Records for processing Start Marker

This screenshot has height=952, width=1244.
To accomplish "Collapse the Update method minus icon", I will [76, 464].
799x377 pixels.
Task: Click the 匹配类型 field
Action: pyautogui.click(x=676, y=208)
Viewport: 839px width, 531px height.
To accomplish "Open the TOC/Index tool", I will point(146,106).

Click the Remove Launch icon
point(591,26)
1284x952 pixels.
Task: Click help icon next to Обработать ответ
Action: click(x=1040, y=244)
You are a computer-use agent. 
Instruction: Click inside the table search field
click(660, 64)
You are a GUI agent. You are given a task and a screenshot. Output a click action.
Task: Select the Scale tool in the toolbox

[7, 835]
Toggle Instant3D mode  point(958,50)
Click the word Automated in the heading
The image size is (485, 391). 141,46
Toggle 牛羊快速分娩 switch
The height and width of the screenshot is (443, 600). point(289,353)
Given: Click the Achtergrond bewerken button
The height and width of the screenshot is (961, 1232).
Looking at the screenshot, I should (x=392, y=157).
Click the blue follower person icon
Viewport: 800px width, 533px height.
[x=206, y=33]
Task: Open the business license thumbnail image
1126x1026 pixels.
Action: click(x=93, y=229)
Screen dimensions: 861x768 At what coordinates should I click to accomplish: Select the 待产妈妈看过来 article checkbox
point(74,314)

Records for processing End Marker

Exercise aim » Print every record above. Keep each one exactly as it is.

Reply »
This screenshot has height=952, width=1244.
To accomplish "Collapse the Update method minus icon", I will [76, 464].
799x377 pixels.
Task: Click the 匹配类型 field
Action: pyautogui.click(x=676, y=208)
Viewport: 839px width, 531px height.
To accomplish "Open the TOC/Index tool", I will point(146,106).

Click the Remove Launch icon
point(591,26)
1284x952 pixels.
Task: Click help icon next to Обработать ответ
Action: click(x=1040, y=244)
You are a computer-use agent. 
Instruction: Click inside the table search field
click(660, 64)
You are a GUI agent. You are given a task and a screenshot. Output a click action.
Task: Select the Scale tool in the toolbox

[7, 835]
Toggle Instant3D mode  point(958,50)
Click the word Automated in the heading
The image size is (485, 391). 141,46
Toggle 牛羊快速分娩 switch
The height and width of the screenshot is (443, 600). point(289,353)
Given: Click the Achtergrond bewerken button
The height and width of the screenshot is (961, 1232).
Looking at the screenshot, I should (x=392, y=157).
Click the blue follower person icon
Viewport: 800px width, 533px height.
[x=206, y=33]
Task: Open the business license thumbnail image
1126x1026 pixels.
Action: click(x=93, y=229)
Screen dimensions: 861x768 At what coordinates should I click to accomplish: Select the 待产妈妈看过来 article checkbox
point(74,314)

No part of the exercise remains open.